Material supplied -
-=-=-=-=-
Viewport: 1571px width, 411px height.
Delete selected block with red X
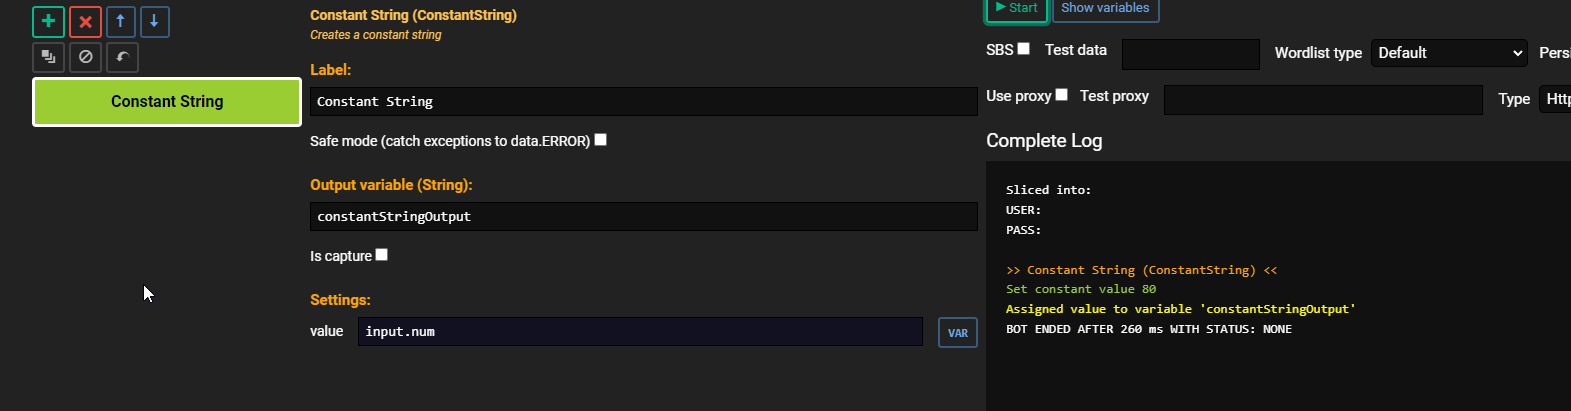pos(85,21)
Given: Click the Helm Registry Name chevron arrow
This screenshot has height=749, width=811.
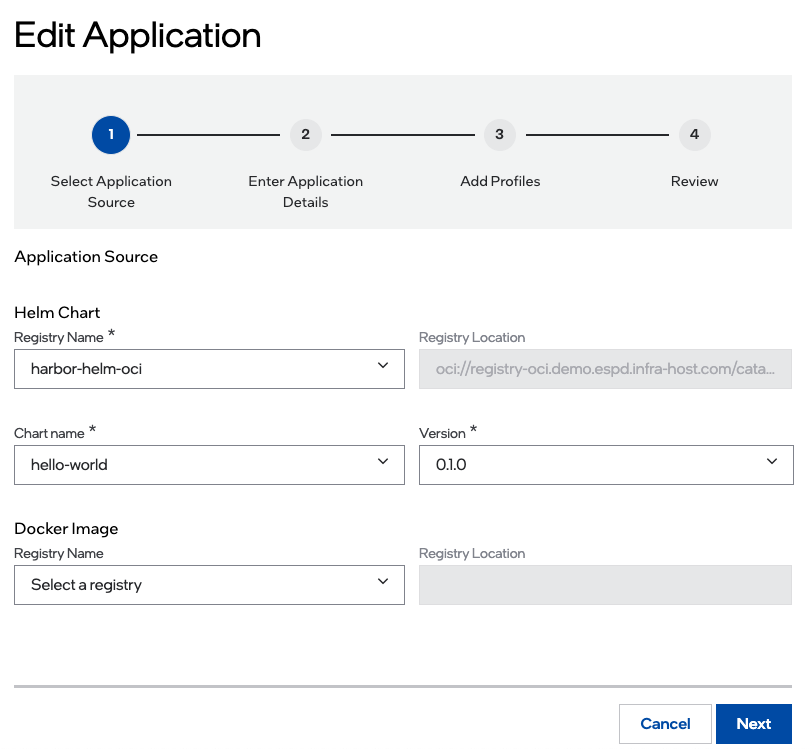Looking at the screenshot, I should coord(383,366).
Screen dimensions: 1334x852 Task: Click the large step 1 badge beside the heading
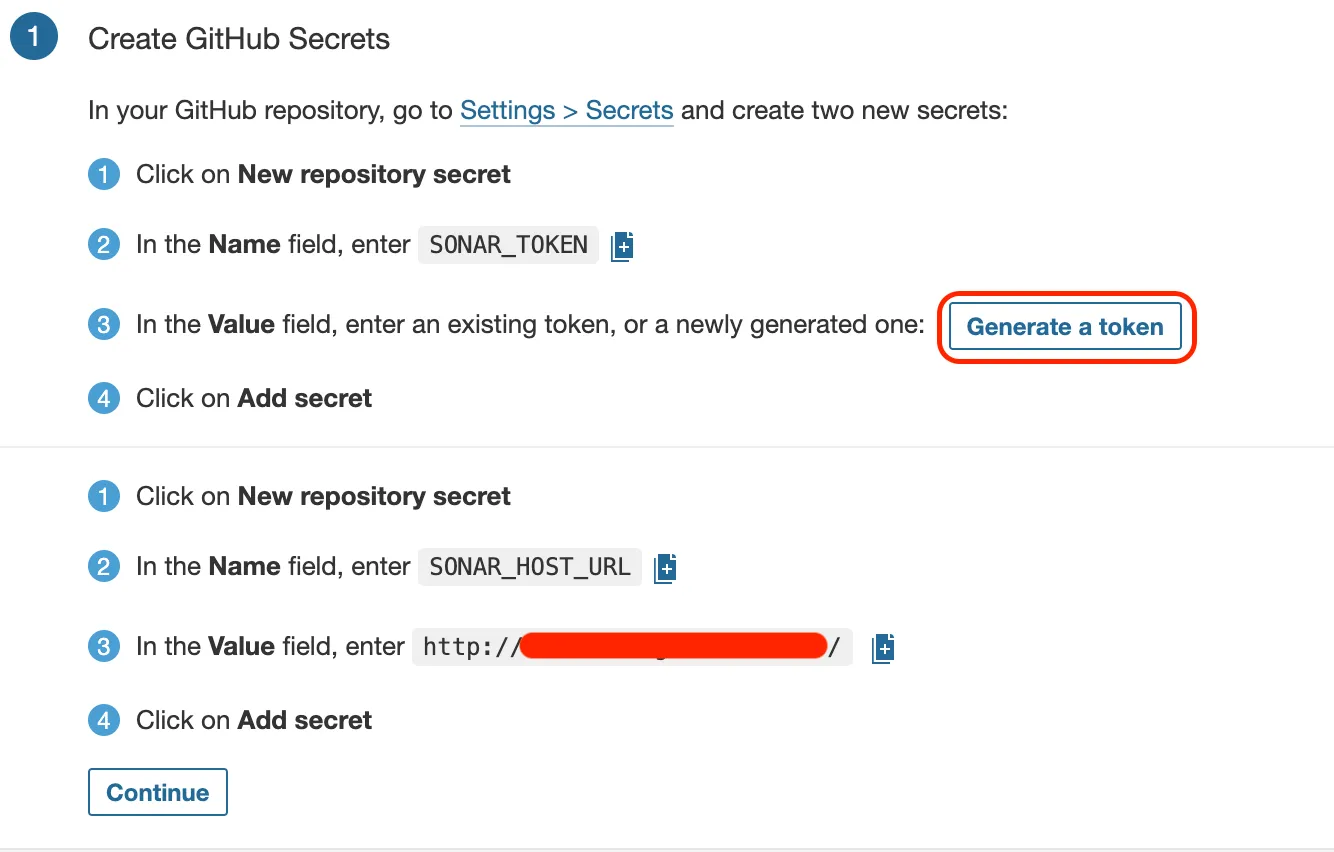coord(34,39)
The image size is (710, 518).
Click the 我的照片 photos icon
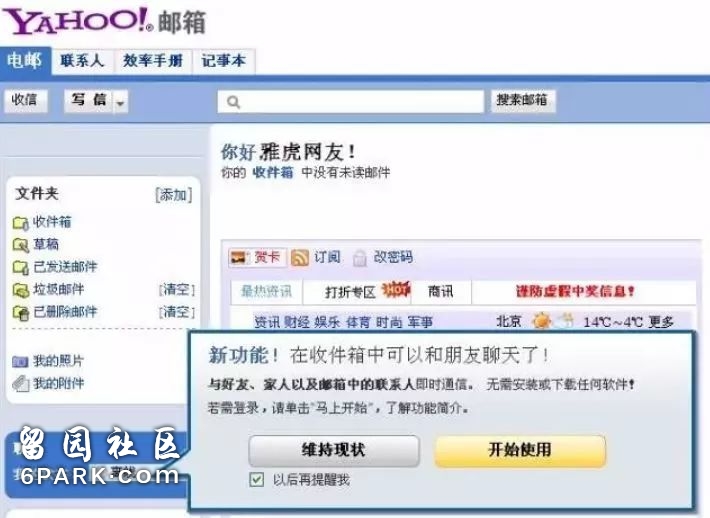pyautogui.click(x=20, y=361)
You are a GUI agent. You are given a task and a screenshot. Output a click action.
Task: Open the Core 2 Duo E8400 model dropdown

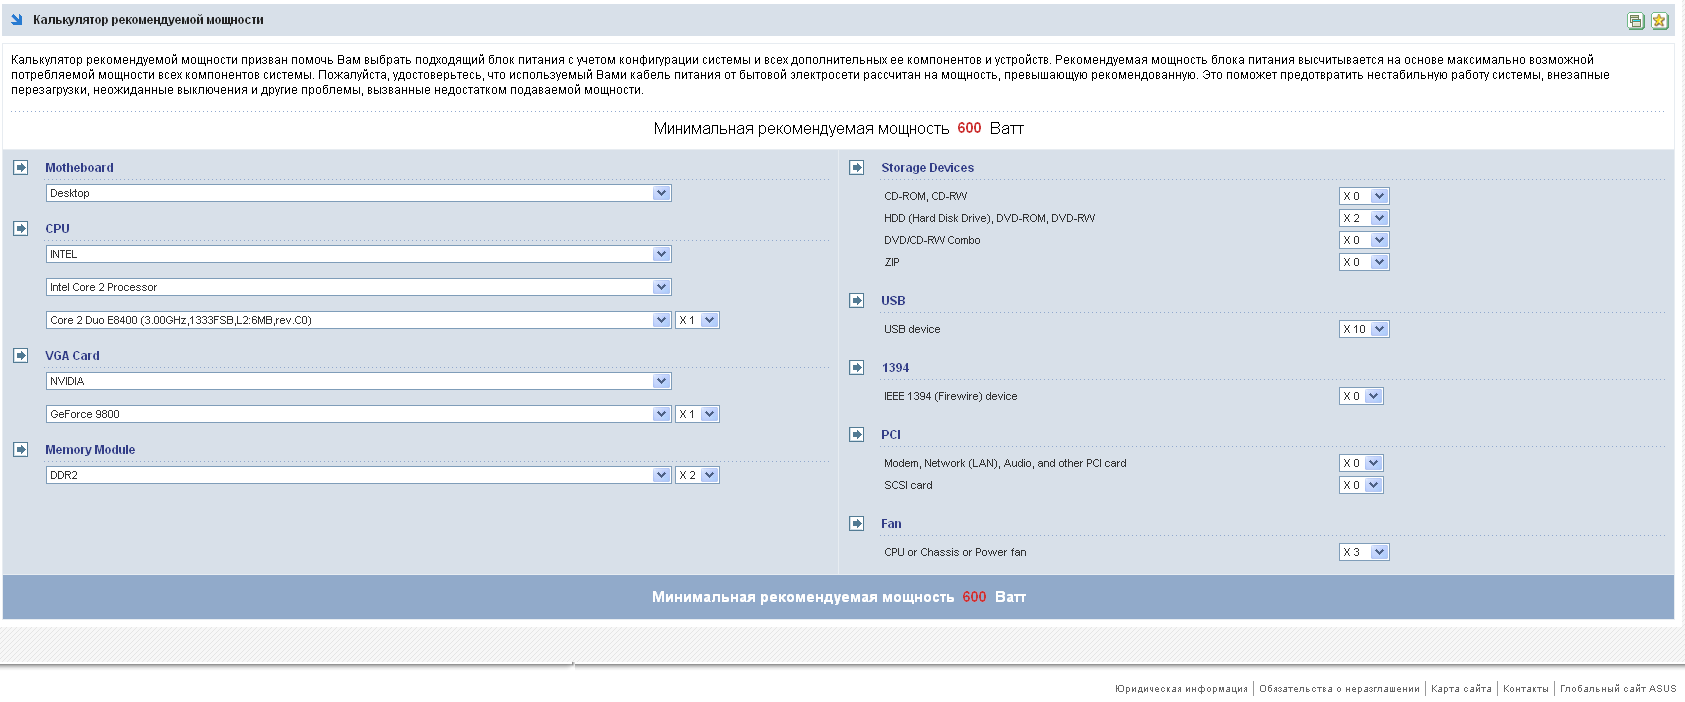click(359, 320)
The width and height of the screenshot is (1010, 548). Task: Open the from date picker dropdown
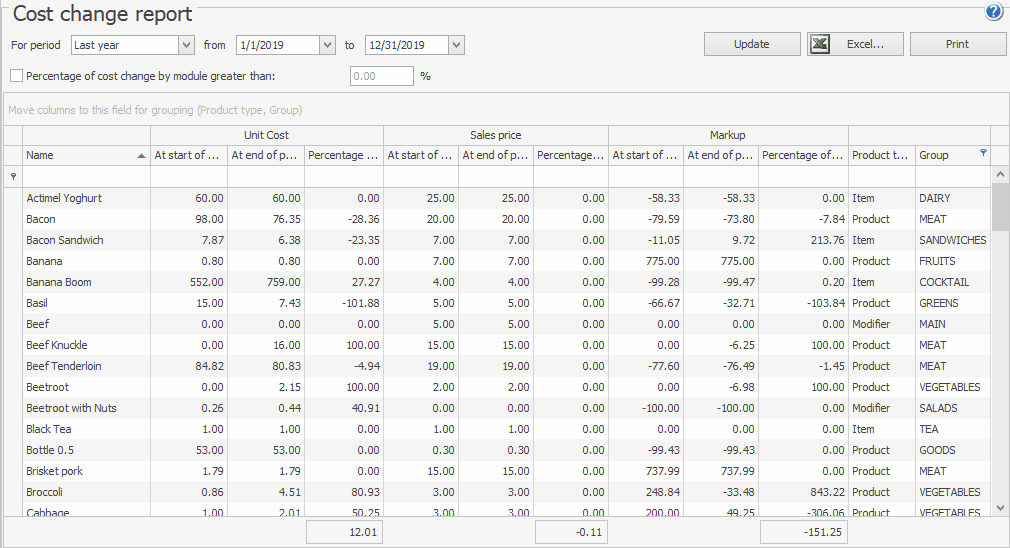click(x=327, y=45)
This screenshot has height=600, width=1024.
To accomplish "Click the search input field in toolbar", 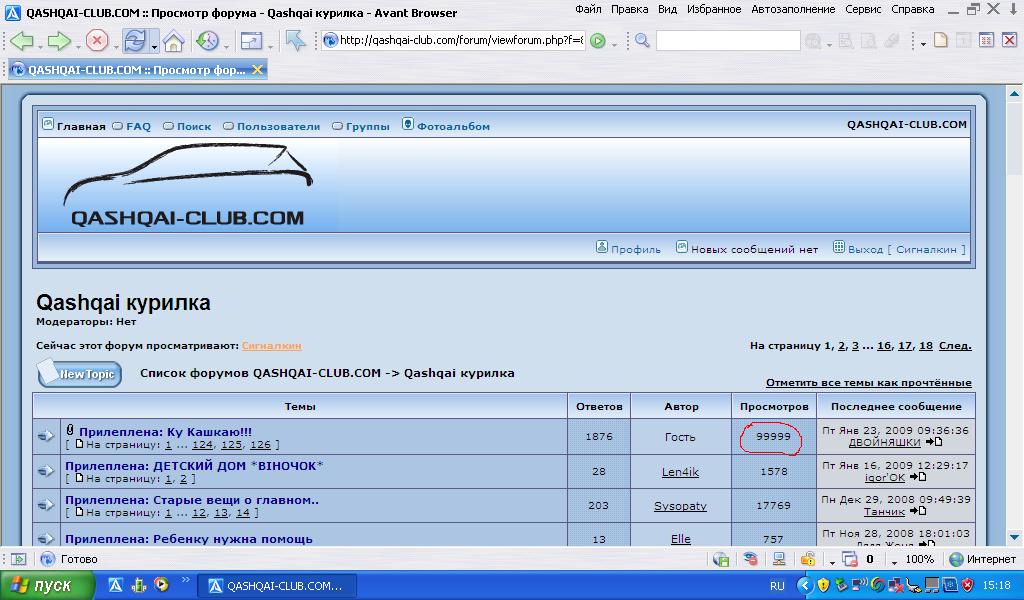I will [x=727, y=41].
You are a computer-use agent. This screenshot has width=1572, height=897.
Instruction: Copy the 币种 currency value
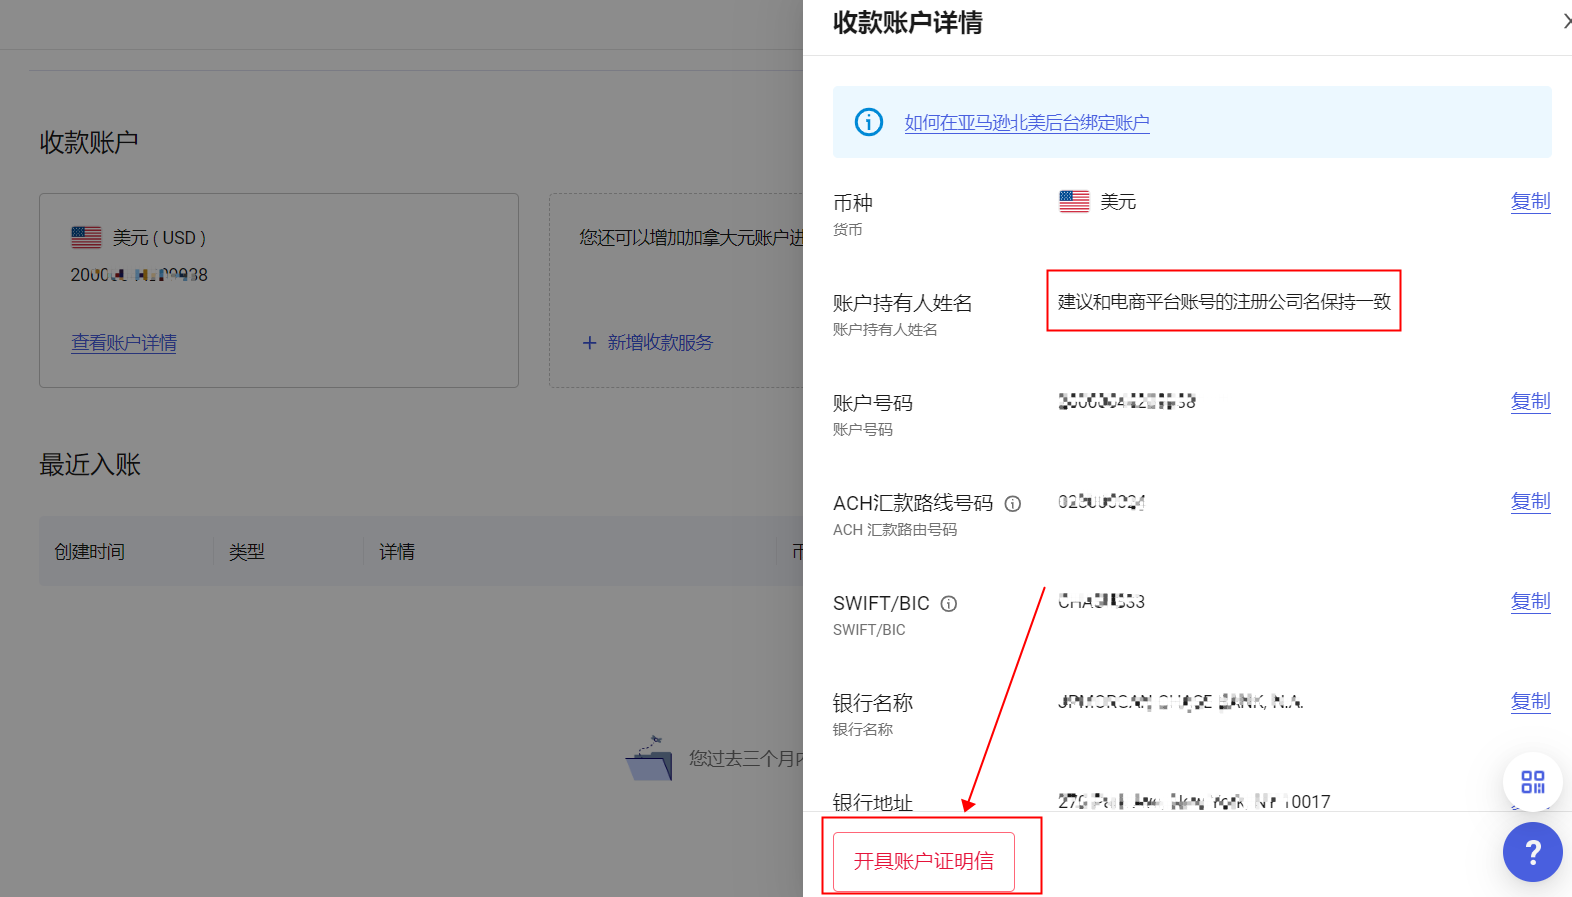coord(1530,202)
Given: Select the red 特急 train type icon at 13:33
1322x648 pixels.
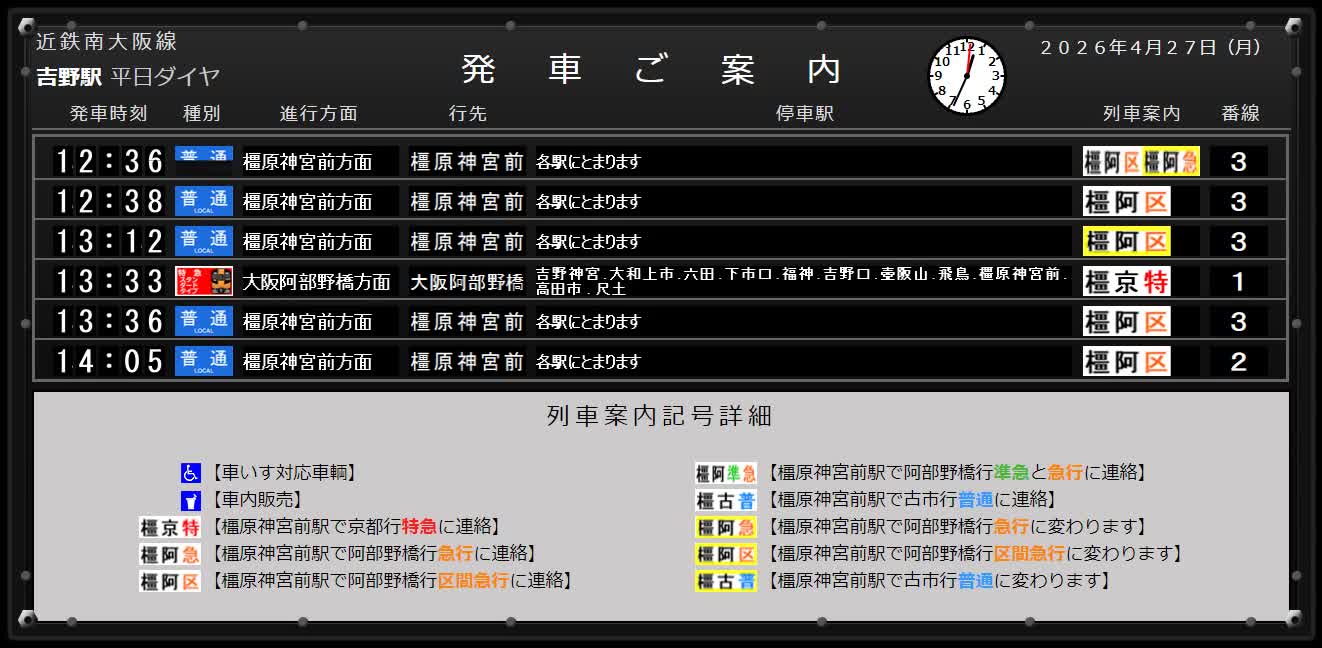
-=-=-=-=-
Activity - Without the pictures, set down the lines above from the line with "Screen dimensions: 1334x852" up to and including the line with "You are a GUI" exactly as they stand.

Final answer -
Screen dimensions: 1334x852 Task: Click the large step 1 badge beside the heading
coord(34,39)
The image size is (710, 518).
Click the 我的照片 photos icon
pyautogui.click(x=20, y=361)
You are a GUI agent. You are given a task and a screenshot. Output a click action.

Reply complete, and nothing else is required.